We’ve seen this acronym for fear flying around the internet and it’s good, as in, it fits:
Here’s Sally’s version. It’s rather more dramatic ( much like herself, some would say..). It better captures the 4am-paralyzed-with-fear feeling that can mug us as we half wake.
Of course then we’re wide awake, fretting that we won’t get back to sleep, and often we don’t.
We tend to ask questions in our head when we worry. We spoke about this in our post about fear. Most of those questions start with “OMG what if etc etc??” or “What will I do if etc etc?” And then the feeling of panic comes up, often pretty quickly, so quickly it feels automatic, out of control.
There is much current research that suggest thoughts tend to precede feelings. If we think a fear-based thought we feel afraid. If we recall a happy occasion we feel happier. Others suggest that feelings bring on a cascade of negative thoughts. We tend to think it is probably a combination of both.
We respond to happy faces within milliseconds, babies enjoysmiling faces more and look at them for longer than serious or scared faces. We feel better when we see a smile:
So it follows that if we can control how we think, we’ll have a better chance of controlling how we feel.
“Aaaaah don’t worry”
If someone we love is worrying we are inclined to say “Ah don’t worry” or “Ah stop worrying, sure that won’t help”. I bet you’ve said that – I bet you’ve had it said to you!
And just now have a think back – how helpful was it? If it wasn’t always comforting, did you instead feel annoyed? Maybe even dismissed?
Here’s a tip: Don’t tell yourself to stop worrying. Because you can’t – at least not instantly. So you’ll only annoy yourself.
-.-.-
## Activity:
Update the passage on worry from "We respond to" to "said to you!", putting "a fraction of a second" wherever "milliseconds" appears.

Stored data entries
-.-.-
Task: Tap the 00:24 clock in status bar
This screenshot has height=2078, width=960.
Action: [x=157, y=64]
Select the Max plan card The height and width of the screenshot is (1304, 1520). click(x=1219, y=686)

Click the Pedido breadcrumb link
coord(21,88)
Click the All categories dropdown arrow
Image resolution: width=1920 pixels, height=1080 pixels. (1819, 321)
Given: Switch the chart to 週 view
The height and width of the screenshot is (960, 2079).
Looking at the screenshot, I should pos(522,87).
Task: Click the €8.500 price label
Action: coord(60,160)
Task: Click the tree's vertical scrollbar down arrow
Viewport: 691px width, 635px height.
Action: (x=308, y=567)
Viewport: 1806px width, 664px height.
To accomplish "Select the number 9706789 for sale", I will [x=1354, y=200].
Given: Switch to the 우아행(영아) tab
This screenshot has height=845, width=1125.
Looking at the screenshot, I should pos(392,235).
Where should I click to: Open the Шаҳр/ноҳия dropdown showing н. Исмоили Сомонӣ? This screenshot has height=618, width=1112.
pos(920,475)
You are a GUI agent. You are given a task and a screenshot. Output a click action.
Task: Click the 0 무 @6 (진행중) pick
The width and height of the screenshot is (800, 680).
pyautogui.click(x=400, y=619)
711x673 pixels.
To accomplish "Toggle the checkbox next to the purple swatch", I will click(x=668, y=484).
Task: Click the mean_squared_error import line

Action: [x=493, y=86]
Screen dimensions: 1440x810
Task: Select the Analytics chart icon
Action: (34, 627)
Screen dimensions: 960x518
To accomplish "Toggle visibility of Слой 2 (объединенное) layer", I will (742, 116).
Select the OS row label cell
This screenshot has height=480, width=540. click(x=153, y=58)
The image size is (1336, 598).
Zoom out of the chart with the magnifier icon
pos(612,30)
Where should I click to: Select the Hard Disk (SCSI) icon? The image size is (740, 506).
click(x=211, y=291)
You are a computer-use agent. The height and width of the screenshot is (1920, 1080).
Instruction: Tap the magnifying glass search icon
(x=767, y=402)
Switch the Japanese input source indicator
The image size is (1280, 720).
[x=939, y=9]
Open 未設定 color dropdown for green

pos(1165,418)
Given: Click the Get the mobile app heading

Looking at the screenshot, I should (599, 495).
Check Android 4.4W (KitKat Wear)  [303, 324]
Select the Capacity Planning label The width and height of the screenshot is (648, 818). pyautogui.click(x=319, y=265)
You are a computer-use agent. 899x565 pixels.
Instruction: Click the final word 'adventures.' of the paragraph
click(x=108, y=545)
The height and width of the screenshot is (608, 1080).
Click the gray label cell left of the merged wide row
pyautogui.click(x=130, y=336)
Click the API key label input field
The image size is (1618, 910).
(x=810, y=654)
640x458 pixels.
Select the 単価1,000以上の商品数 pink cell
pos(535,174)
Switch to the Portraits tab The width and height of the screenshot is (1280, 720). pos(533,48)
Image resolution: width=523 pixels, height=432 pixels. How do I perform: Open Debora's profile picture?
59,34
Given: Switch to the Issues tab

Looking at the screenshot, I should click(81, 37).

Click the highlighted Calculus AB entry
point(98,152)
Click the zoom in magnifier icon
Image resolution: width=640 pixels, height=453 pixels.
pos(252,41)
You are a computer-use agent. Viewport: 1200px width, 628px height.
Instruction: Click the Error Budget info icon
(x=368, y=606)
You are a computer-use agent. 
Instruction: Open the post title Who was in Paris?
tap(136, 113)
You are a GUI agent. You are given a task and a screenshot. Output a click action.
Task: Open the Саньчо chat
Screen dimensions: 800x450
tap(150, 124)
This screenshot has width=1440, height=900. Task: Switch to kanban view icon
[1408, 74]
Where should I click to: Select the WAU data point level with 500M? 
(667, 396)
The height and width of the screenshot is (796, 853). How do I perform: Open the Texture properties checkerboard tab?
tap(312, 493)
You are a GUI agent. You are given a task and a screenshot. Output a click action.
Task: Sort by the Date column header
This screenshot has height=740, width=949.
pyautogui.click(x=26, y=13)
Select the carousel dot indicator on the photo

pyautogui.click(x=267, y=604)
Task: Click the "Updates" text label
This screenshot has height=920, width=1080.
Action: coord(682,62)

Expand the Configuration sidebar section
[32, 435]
-.-.-
## Output:
We respond to happy faces within a fraction of a second, babies enjoysmiling faces more and look at them for longer than serious or scared faces. We feel better when we see a smile:
So it follows that if we can control how we think, we’ll have a better chance of controlling how we feel.
“Aaaaah don’t worry”
If someone we love is worrying we are inclined to say “Ah don’t worry” or “Ah stop worrying, sure that won’t help”. I bet you’ve said that – I bet you’ve had it said to you!